* Work request
In full and without alteration, reproduce every record.

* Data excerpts
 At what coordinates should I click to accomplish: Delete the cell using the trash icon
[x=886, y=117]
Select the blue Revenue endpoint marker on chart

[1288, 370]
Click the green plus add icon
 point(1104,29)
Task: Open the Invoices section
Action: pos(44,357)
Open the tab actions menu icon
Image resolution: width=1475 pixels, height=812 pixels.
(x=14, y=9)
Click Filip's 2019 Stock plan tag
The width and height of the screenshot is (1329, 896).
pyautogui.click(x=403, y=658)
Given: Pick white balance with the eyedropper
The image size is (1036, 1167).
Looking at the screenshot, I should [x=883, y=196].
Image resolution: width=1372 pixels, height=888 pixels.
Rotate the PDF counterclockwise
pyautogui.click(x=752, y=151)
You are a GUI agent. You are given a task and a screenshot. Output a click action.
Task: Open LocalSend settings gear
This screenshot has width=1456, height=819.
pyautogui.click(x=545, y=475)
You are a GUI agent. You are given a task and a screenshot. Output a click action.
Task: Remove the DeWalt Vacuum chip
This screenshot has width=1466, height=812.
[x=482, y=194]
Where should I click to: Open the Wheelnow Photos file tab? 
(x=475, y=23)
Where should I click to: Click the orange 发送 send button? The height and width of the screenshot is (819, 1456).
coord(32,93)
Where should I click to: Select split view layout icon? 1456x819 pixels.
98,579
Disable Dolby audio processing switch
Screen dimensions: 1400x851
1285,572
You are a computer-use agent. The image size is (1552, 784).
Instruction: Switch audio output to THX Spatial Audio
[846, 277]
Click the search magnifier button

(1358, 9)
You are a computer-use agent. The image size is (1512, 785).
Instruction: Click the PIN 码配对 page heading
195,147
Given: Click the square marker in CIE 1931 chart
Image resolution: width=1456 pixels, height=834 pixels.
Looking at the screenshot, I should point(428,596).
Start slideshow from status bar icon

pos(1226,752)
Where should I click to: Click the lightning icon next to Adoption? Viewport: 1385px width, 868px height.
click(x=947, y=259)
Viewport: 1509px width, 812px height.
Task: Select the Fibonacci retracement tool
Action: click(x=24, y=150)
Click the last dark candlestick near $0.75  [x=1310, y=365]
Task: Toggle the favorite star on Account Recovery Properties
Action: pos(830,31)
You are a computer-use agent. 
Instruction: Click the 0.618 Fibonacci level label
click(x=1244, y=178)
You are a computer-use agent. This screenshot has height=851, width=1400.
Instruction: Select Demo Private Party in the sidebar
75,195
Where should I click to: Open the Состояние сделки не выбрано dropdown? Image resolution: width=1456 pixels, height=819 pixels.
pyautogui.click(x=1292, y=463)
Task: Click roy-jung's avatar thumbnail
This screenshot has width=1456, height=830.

* Result for this exercise
 At what coordinates should I click to accomplish: Delete the cell using the trash icon
[x=886, y=117]
Select the blue Revenue endpoint marker on chart

[1288, 370]
Click the green plus add icon
 point(1104,29)
Task: Open the Invoices section
Action: pos(44,357)
Open the tab actions menu icon
Image resolution: width=1475 pixels, height=812 pixels.
(x=14, y=9)
Click Filip's 2019 Stock plan tag
The width and height of the screenshot is (1329, 896).
pyautogui.click(x=403, y=658)
Given: Pick white balance with the eyedropper
The image size is (1036, 1167).
Looking at the screenshot, I should [x=883, y=196].
Image resolution: width=1372 pixels, height=888 pixels.
Rotate the PDF counterclockwise
pyautogui.click(x=752, y=151)
You are a GUI agent. You are given a task and a screenshot. Output a click action.
Task: Open LocalSend settings gear
This screenshot has width=1456, height=819.
pyautogui.click(x=545, y=475)
You are a GUI agent. You are given a task and a screenshot. Output a click action.
Task: Remove the DeWalt Vacuum chip
This screenshot has width=1466, height=812.
[x=482, y=194]
Where should I click to: Open the Wheelnow Photos file tab? 
(x=475, y=23)
Where should I click to: Click the orange 发送 send button? The height and width of the screenshot is (819, 1456).
coord(32,93)
Where should I click to: Select split view layout icon? 1456x819 pixels.
98,579
Disable Dolby audio processing switch
Screen dimensions: 1400x851
1285,572
You are a computer-use agent. The image size is (1552, 784).
Instruction: Switch audio output to THX Spatial Audio
[846, 277]
Click the search magnifier button

(1358, 9)
You are a computer-use agent. The image size is (1512, 785).
Instruction: Click the PIN 码配对 page heading
195,147
Given: Click the square marker in CIE 1931 chart
Image resolution: width=1456 pixels, height=834 pixels.
Looking at the screenshot, I should point(428,596).
Start slideshow from status bar icon

pos(1226,752)
Where should I click to: Click the lightning icon next to Adoption? Viewport: 1385px width, 868px height.
click(x=947, y=259)
Viewport: 1509px width, 812px height.
Task: Select the Fibonacci retracement tool
Action: click(x=24, y=150)
Click the last dark candlestick near $0.75  [x=1310, y=365]
Task: Toggle the favorite star on Account Recovery Properties
Action: pos(830,31)
You are a computer-use agent. 
Instruction: Click the 0.618 Fibonacci level label
click(x=1244, y=178)
You are a computer-use agent. This screenshot has height=851, width=1400.
Instruction: Select Demo Private Party in the sidebar
75,195
Where should I click to: Open the Состояние сделки не выбрано dropdown? Image resolution: width=1456 pixels, height=819 pixels.
pyautogui.click(x=1292, y=463)
Task: Click roy-jung's avatar thumbnail
This screenshot has width=1456, height=830.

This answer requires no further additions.